Depuis une année, on assiste curieusement à l’apparition de chaînes
télévisées algériennes non étatiques, après que les Algériens aient cessé d’en
rêver. Elles bourgeonnent comme des champignons, sans contredire la botanique.
La nouvelle chaîne Eldjazairia TV parodie et critique des personnes hier
puissantes, comme le général Khaled Nezzar. Du jamais vu. Elles tombent à pic, à
côté de Eldjazairia TV et de Echourouk TV, Ennahar TV est discrètement accréditée,
juste au moment où s’arrête la chaîne d’opposition islamiste Al Magharibia TV, qui émettait depuis Londres. Elles font vite,
aussi, quitte à s’inventer plus tard un historique comme l’ont fait les anciens
combattants qui n’ont jamais pris les armes. Malgré leurs éditoriaux anonymes et
signés, on dit qu’elles fonctionneraient sans budget notable. J’en retiens le
dernier mot. Tout le monde sait que les couteaux sont tirés pour la succession
à Bouteflika, que certains disent déjà mort, et que ces chaînes sont sur le front.

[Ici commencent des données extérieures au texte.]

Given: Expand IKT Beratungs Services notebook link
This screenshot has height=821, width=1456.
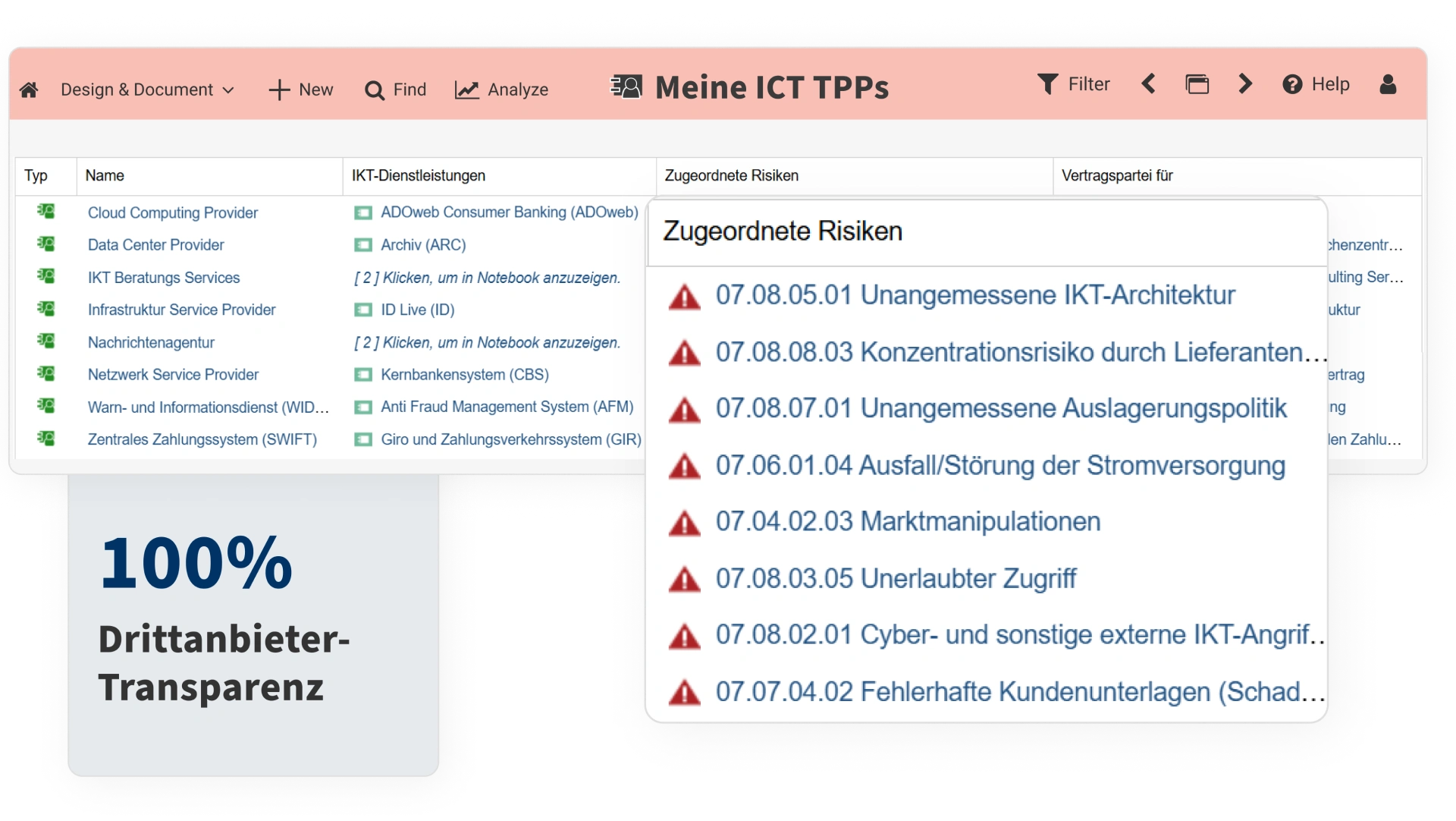Looking at the screenshot, I should coord(487,278).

C’est moins mauvais qu’un Printemps dont les fleurs seraient arrosées de sang
puis étiolées de piété ostentatoire.
Les programmes de ces chaînes savent parfois capter
l’attention. Facile en terrain régional vierge et suffisant pour retenir de
zapper avant que ne soit délivré le message. Ce n’est pas pour rien que cela
s’appelle une « grille » de programmes. Sur Ennahar TV, par exemple, l’imam
star Chems Eddine el Djazairi, au nom bien rassurant, dissuade insidieusement de
vouloir le changement, enrobant d’humour son conservatisme. Assez rare chez les
prêcheurs, il faut le dire. Ennahar TV a bel et bien annoncé, la première, la
mort d’un chef d’Aqmi, Abou Zeïd, cela ne lui suffira pas pour remplacer Al
Jazeera ou concurrencer France 24. L’APS (Algeria Press Service), elle, a repris
cette information en préférant citer BFM TV comme source, pour faire preuve
d’honnêteté ou de compétence à sa manière. Je doute que, si elles survivent,
ces nouvelles chaînes informent autrement qu’en rapportant ou qu’elles servent
un réel changement politique en Algérie. Leur seul apport aura été de faire
renaître un espoir, serait-il faux, quand c’est l’absence d’espoir qui décime
le plus au sein d’une population.
La leçon de la déchéance n’est pas retenue par les assoiffés
de pouvoir et elle ne doit pas l’être, cela rendrait morose la conquête et
possible la candidature des pleutres. Seulement, les factions veulent impliquer
le peuple pour qu’il sollicite ou plébiscite un vainqueur qui l’oubliera. Aux
Algériens qui disent ne pas avoir besoin d’un président, je dis que les
tempêtes ne se traversent pas sous commandement collégial et qu’il vaut mieux
avoir un mauvais commandant que de ne pas en avoir du tout. Puis, je rappelle à
ces Algériens que ce sont des compatriotes à eux qui ont peur de leurs cambrioleurs
et qui attendent du président qu’il les attrape. Quel que soit le nom du futur
chef d’Etat, les attitudes des Algériens l’encourageront à la dérive ou le
décourageront du redressement.
De même, je n’approuve pas ceux qui disent à ces factions de
livrer bataille tous seuls. Je me doute bien que le vainqueur et les siens iront
eux aussi soigner leurs rhumes en Europe et que leurs enfants auront des CV
prénataux. Cependant, en attendant de savoir qui sera mat ou pat, je refuse
d’être un pion sur l’échiquier. Je préfère être un fou, gris, qui rit de l’héraldique
des cavaliers et qui se moque de la vacuité des tours de guet.